Freud can tell us a thing or two about the present fixation with feces, omnipresent in student conversations, newspaper headlines and biohazard e-mail warnings in recent weeks. Regarding this passion for poop, WWFD? (What Would Freud Do, or say, if he were here?)
Well, Freud tells us that our feelings of pleasure emerge through a set of psychosexual phases. At about two years of age, one matures from an oral to an anal fixation, shifting from the infant’s focus on the mother’s bosom to the toddler’s newfound ability: control over the movements of the anal sphincter.
Freud tells us that anal fixations result from too much punishment in the process of toilet training, and can result in one of two extremes in the process of character formation: retention and expulsion. When one lacks the libidinal gratification of anal pleasure, this can make the individual extremely organized. Is it perhaps that, in his or her anal-retentive adherence to work, the Williams student finds release from this oppressive perfectionism in anal-expulsive behaviors, which tends to be careless and, let it be said, a bit sloppy?

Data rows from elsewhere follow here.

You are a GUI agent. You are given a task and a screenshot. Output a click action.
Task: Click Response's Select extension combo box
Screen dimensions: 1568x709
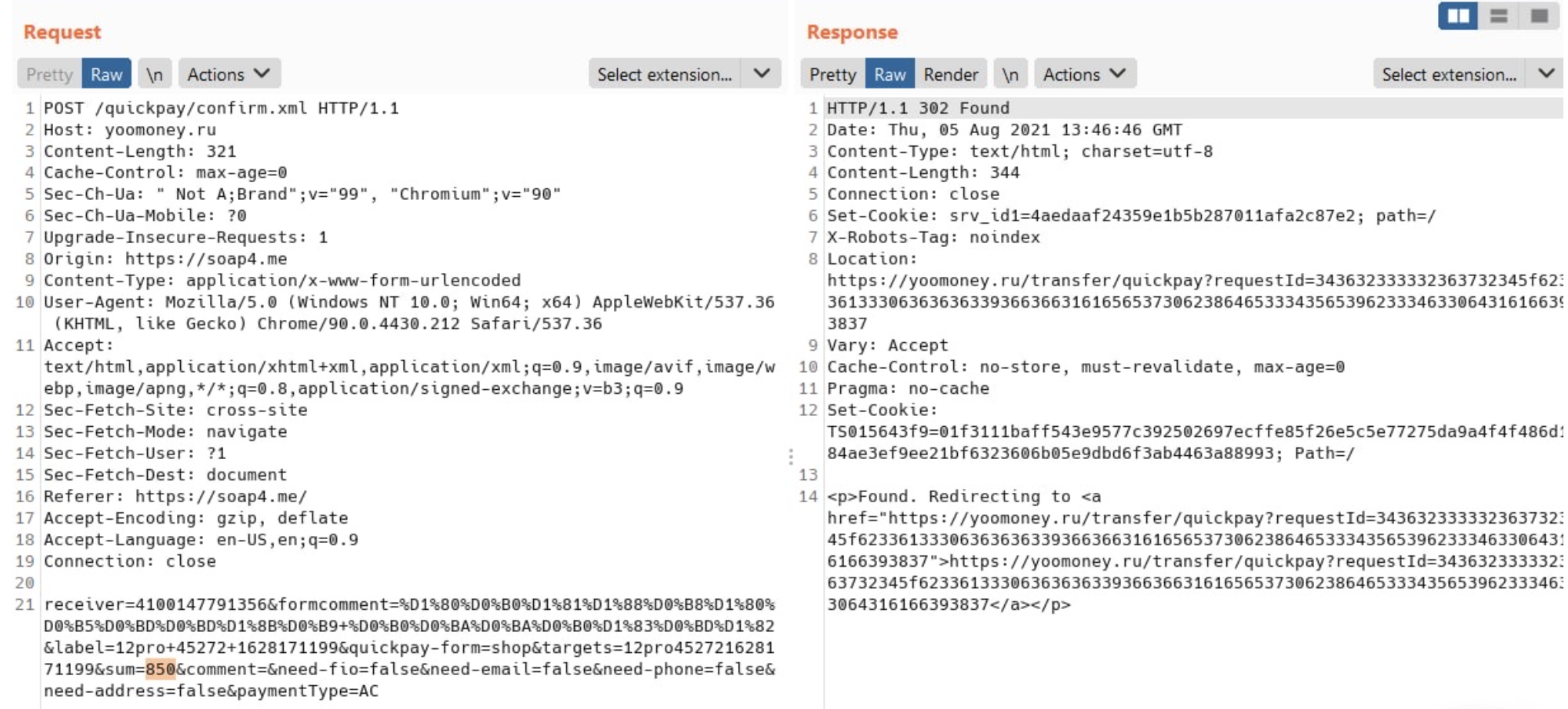tap(1448, 75)
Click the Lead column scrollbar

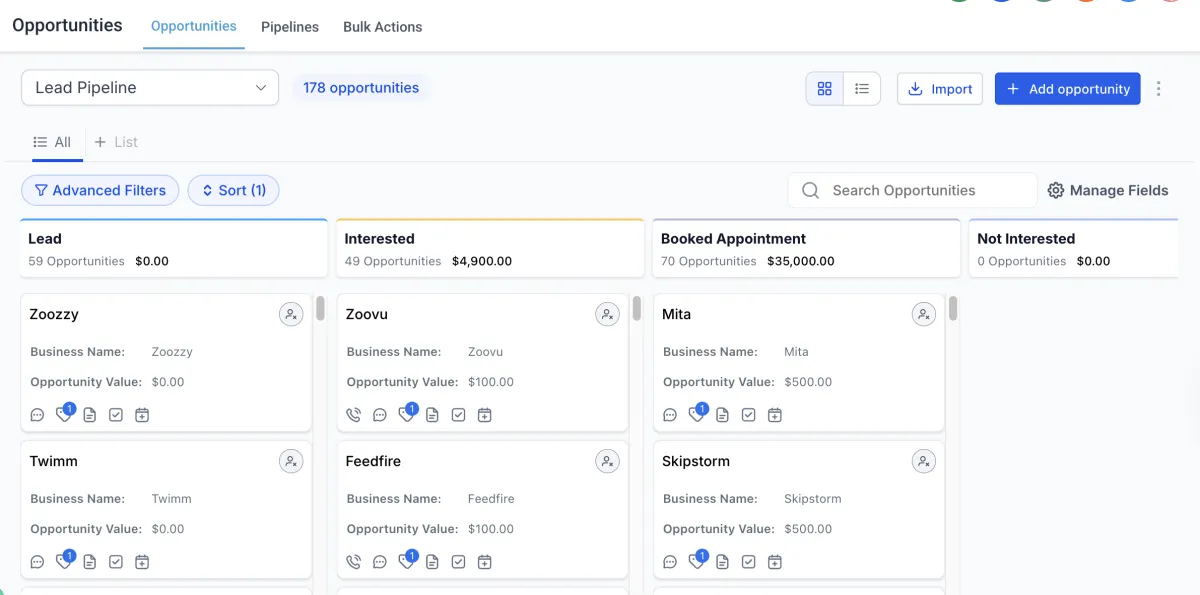point(320,308)
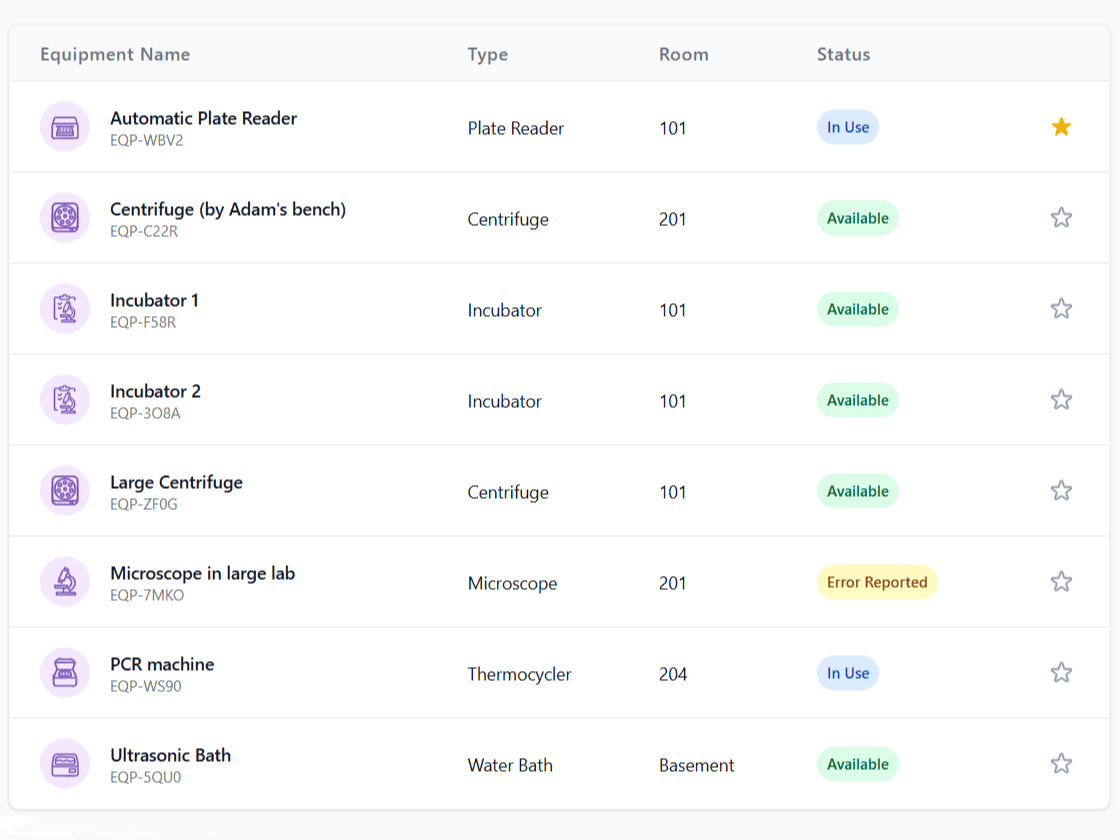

Are we a student culture held under libidinal constraint, much more deep-reaching than the threat of reduced card access to buildings? Over-worked and excessively stimulated, where are our outlets for the expression of healthy eroticism, of pleasure, bound as we are within the limits of efficiency, of balancing academics with athletics and extra-curricular activities, of long-term goals, in short, chained to the Freudian Reality Principle? Could conscious attention to healthier, less bio-hazardous pleasures increase our well being, excrementally?
Rather than cleaning kits, perhaps it’s time for us to get familiar with Freudian psychoanalysis.